Then my memory falters and I have to remember things like a normal person, and I get frustrated with myself.
Then I think about my running and how committed I've been lately and I feel happy.
Next I think about how my father cannot run, has no physical strength left, and guilt invades.
I eat mini oreos and drink a coffee and life feels somewhat normal again.
(then I ruminate about WHY my coffee gets cold so fast).
Then I put a framework around it all and nothing feels quite the same.
I read alot of other blogs. It's almost replaced alot of book-reading for me. I read blogs of ordinary people (ok, women) like myself, and wonder, for the most part, at their happiness, their excitement about life. I feel that so sparingly right now, and it is fleeting when I do feel it. I read design blogs, things about my profession, the profession I used to get fired up about, and I feel virtually nothing when looking at the new products, the visuals, the great photos from other parts of the world, where people are also selling kitchens like mad. (alternately, I wonder what they are taking to get them this high all the time. Or are they just THAT fulfilled?)
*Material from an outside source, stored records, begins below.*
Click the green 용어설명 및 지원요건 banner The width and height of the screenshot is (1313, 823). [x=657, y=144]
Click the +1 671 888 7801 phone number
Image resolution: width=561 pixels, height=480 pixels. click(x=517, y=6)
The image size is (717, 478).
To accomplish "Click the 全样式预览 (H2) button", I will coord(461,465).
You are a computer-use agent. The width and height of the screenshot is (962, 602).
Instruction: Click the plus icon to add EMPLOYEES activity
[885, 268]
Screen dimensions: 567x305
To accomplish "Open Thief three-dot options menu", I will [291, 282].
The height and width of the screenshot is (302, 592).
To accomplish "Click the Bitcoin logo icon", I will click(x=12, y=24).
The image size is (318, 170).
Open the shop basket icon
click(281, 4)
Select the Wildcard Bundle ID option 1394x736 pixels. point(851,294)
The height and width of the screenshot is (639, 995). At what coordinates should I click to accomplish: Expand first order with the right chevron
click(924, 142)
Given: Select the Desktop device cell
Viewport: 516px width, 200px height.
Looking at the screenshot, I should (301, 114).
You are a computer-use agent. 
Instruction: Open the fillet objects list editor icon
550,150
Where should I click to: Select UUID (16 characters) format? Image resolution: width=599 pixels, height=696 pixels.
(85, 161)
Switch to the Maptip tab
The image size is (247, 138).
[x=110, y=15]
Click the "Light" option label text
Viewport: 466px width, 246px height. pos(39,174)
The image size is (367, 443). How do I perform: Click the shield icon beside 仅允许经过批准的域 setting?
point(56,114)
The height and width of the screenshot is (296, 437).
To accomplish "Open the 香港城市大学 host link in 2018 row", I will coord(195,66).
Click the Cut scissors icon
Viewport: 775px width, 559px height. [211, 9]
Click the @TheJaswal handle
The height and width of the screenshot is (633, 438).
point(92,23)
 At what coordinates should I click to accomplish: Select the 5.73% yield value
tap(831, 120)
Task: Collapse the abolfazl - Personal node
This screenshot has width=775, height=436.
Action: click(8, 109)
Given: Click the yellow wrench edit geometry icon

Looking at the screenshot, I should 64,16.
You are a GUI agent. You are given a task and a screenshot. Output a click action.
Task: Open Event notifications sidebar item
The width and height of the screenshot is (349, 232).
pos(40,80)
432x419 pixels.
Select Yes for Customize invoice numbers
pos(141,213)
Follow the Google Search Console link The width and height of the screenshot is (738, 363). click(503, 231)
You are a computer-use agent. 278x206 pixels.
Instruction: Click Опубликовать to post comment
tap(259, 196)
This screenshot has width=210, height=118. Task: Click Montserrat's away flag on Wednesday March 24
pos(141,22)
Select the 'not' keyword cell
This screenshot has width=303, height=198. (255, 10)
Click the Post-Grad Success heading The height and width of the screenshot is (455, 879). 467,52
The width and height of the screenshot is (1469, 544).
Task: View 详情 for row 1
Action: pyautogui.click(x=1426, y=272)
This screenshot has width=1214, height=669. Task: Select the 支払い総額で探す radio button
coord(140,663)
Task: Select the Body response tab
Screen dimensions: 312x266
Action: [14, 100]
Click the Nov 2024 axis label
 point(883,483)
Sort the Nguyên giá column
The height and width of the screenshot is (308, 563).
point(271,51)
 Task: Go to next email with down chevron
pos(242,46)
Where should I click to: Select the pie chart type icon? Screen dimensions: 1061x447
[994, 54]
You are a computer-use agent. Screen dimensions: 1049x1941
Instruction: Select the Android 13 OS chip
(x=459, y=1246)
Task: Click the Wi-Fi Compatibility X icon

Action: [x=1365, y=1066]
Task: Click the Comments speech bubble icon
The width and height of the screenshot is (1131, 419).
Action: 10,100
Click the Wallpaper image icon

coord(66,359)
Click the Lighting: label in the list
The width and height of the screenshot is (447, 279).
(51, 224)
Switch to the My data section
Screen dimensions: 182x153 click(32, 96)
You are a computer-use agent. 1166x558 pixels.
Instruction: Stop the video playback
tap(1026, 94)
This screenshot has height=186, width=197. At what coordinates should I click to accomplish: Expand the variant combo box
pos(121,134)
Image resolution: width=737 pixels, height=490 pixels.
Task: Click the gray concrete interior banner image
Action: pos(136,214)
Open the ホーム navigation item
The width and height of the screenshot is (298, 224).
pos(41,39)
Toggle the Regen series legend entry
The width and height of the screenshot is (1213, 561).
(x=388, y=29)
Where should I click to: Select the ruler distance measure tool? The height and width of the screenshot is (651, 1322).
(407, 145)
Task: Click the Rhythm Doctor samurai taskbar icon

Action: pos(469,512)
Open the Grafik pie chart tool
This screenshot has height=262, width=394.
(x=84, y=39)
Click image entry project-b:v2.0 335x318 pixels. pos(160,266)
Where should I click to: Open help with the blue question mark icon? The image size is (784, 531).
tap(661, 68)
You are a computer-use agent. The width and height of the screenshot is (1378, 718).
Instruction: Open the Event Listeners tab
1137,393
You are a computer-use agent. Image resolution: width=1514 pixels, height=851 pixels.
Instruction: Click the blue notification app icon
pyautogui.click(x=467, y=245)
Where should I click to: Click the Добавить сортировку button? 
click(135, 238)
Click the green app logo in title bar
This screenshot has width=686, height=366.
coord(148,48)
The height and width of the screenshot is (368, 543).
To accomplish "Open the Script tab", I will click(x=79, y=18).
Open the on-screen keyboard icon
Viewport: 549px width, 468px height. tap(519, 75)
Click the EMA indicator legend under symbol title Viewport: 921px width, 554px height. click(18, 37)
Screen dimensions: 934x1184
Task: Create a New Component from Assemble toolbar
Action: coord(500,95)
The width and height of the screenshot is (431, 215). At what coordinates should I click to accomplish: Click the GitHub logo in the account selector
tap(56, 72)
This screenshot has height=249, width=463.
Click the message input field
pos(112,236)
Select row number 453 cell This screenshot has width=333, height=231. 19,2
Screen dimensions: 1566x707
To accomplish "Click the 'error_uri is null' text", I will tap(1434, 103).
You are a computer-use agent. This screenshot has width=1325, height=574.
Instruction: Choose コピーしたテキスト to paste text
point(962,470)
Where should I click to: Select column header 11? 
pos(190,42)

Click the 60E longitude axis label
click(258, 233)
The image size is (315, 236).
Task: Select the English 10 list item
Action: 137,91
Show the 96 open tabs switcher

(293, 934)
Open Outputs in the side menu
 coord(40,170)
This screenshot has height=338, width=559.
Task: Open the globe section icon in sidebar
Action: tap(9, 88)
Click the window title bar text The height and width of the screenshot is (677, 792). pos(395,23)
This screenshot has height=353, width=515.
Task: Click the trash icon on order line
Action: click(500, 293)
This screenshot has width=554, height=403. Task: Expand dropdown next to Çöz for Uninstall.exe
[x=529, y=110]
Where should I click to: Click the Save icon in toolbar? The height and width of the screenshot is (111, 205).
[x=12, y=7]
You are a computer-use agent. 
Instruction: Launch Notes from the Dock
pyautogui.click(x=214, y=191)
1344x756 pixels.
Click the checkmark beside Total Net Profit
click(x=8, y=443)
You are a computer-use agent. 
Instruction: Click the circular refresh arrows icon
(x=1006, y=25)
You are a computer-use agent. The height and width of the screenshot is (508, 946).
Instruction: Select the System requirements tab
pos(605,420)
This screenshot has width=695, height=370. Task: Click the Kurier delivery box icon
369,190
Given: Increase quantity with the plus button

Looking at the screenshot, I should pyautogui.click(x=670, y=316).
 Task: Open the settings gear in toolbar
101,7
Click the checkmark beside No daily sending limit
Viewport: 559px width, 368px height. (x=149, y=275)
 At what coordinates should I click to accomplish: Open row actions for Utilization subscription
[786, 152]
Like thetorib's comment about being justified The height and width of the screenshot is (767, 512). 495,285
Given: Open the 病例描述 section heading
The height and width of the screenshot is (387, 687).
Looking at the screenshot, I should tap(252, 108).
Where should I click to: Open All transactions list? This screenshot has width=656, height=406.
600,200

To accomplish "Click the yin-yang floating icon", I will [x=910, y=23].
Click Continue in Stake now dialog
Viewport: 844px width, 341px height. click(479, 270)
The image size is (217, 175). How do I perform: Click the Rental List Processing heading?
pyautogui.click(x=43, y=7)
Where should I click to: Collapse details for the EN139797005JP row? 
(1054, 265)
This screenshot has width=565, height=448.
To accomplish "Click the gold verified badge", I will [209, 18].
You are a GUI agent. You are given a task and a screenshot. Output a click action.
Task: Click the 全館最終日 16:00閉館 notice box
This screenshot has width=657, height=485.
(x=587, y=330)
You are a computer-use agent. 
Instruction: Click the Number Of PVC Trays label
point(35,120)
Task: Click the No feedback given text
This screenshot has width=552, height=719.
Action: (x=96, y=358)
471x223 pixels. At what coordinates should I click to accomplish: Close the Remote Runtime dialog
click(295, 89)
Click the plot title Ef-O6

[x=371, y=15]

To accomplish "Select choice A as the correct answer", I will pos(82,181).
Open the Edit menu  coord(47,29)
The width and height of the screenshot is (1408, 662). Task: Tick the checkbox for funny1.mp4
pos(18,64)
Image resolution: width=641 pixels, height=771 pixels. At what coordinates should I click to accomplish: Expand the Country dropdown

Is this what a rut is? Or is it just the by-product of life right now? I still get gratitude, I still talk and email to dear friends and love every minute of hearing them, getting feedback from them. I love M. indescribably and feel incredibly lucky, at this stage, as a 'quirky alone' to have found someone who is like me in so many ways.
But I truly feel like I'm on a desert island most days, no other land in sight, just endless water (Does it have to do with the endless rain? maybe. But as I said to my friend A. on the phone last night, the weather grimly matches my mood. Or does my mood match the weather?)